Philippe Chevallier publié le 2 min

Une musique n’a trouvé sa juste forme, et donc sa nécessité propre, qu’en épuisant toutes les possibilités.

Un pur ravissement, presque inhumain. Depuis la révolution phonographique, contemporaine de la production des premiers tubes à pâte dentifrice molle, la chanson est un agencement de sons fixés sur un support. Un tube peut se passer de tout, sauf d’une console et du courant électrique.
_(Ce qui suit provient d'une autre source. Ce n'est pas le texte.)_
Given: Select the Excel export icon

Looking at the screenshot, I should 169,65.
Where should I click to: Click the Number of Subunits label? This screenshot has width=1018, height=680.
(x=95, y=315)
Les Français Daft Punk poussent cette logique à son terme : non pas seulement parce qu’ils créent à partir d’un matériau sonore – c’est le fait de toute la musique électronique depuis les années 1950 ; mais parce qu’ils font de cette création une pure dépense énergétique. Get Lucky, c’est d’abord mille et un fichiers son enregistrés par le duo sur plusieurs années. Composer n’est plus un moment spirituel qui se distinguerait de l’action. Composer, c’est jouer, essayer, avancer sans véritable direction, laissant le chaos lentement s’organiser. Le fameux « We’re up all night to get lucky », répété vingt fois comme un mantra, n’est-il pas la description d’une nuit passée en studio plutôt que celle d’un amour shéhérazadien ? Get Lucky est une musique qui n’a trouvé sa juste forme, et donc sa nécessité propre, qu’en épuisant toutes les possibilités. D’où cette impression finale, si abstraite, de ligne claire. Y a-t-il encore quelqu’un dans cette musique, dont les auteurs ne se montrent que casqués ? Le métier parfaitement rodé et l’intensité de l’effort physique conjurent désormais le temps de l’esprit, qui est celui de l’incertitude, mais aussi de la nouveauté : pas un riff, pas une suite d’accords dans Get Lucky qui n’ait été entendue auparavant. La musique populaire a toujours été un art de la reprise, produisant chez l’auditeur ce plaisir intense de la reconnaissance. À l’heure des requins de studio, cette reprise devient une obsession, qui dévore tout le processus de création par la recherche de sa propre perfection : essayer encore, refaire encore, refaire mieux ; comme de parfaites machines sonores.